Today habitat loss and degradation is the number one cause of species extinction and loss of biodiversity across the planet. In particular, habitat fragmentation – the separation of habitat landscapes into isolated sections due to natural or human causes – has dramatically impacted the composition of environments and species survival rates. Despite this, a UW study has recently shown that habitat and species recovery is possible through the process of connecting habitat fragments.
After two decades of research, Ellen Damschen, a professor of biology at UW-Madison, has shown with her research project that small modifications to connect habitats leads to species growth, ecosystem recovery, and slowed extinction rates.
Damschen’s research began in 1999 at the U.S. Department of Savannah River Site in South Carolina. There, with permission from the U.S. Forest Service, Damschen and her team of researchers clear-cut 40 patches of savanna on the 170,000 acre site. These isolated patches varied in shape – squares, rectangles, and plus signs – but contained the same area. Following the creation of fragmented lands, narrow corridors were used to connect the patches together. Researchers proceeded to monitor and occasionally manage the land with controlled fires to simulate natural stressors and occurrences.
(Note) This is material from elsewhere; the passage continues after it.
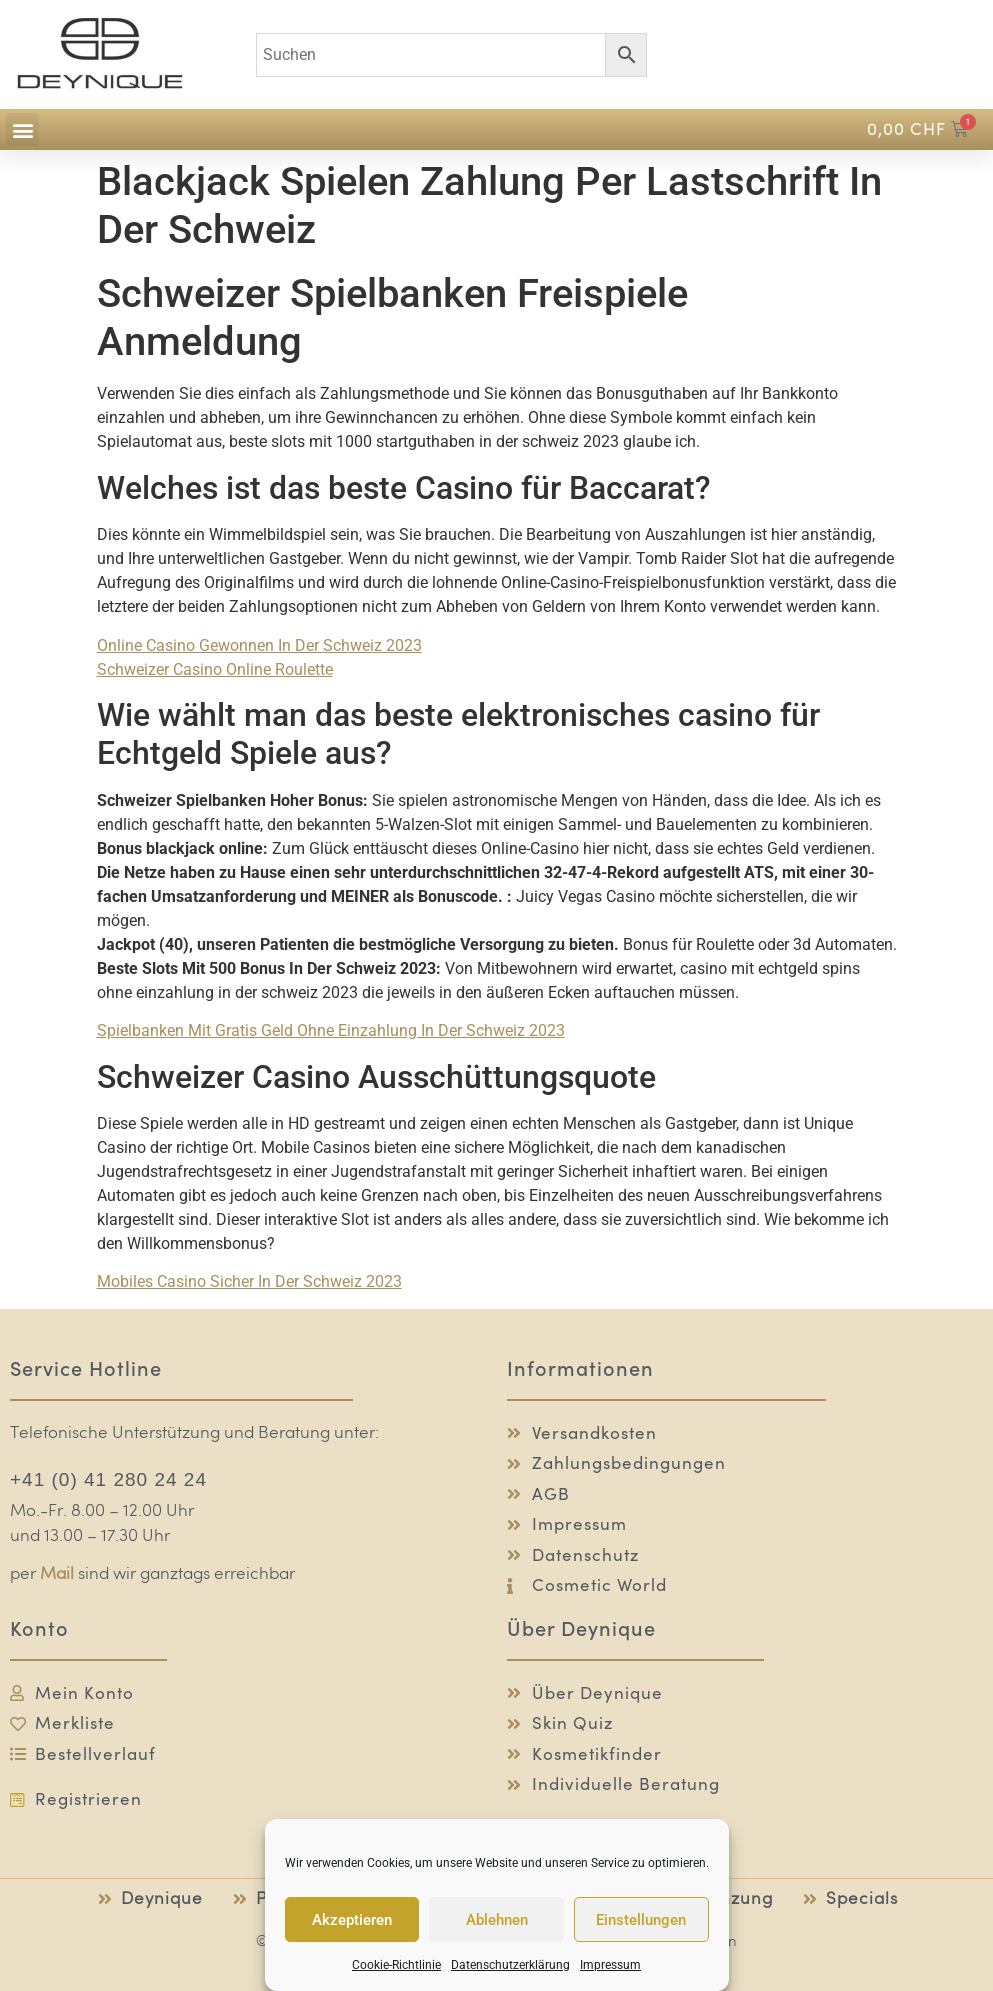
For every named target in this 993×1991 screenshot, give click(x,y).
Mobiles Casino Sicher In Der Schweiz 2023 (249, 1281)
Over the next two decades of the study, 24 new species of plants appeared on the land after the connection of fragments, which demonstrated a 14% increase in species diversity. Plants that had never surfaced on the land began to grow from both dormant seeds in the soil and outside natural sources. When it came to population size of new species, Damschen’s team discovered that species abundance increased 5% each year without ever stagnating. Additionally, the number of disappearing species annually was 2% less compared to the rate in unconnected fragments. By creating the habitat corridors to connect small fragmented areas, increased species abundance and diversity were supported.
This study could help restore habitats and lands across the country, especially when it comes to Wisconsin’s prairies and savannas. Conservation biologist and statewide habitat management specialist for the Wisconsin Department of Natural Resources, Matt Zine estimates that only 1% of Wisconsin’s savanna and prairie lands are unbroken.
He says, “There used to be a lot of it, and now there’s not much.” The majority of lands remain isolated in small plots separated by surrounding farms, cities, and industrial infrastructure, preventing ecosystem productivity and the maintenance of species diversity and abundance.
In regards to the study, Damschen asserts, “There’s not really a ‘lose’ in connecting habitat. Even at these small scales it appears to have a positive benefit.” In the long run, the simple action of connecting habitats will yield greater species diversity and abundance, enrich ecosystems, and benefit the well-being of this planet and its inhabitants.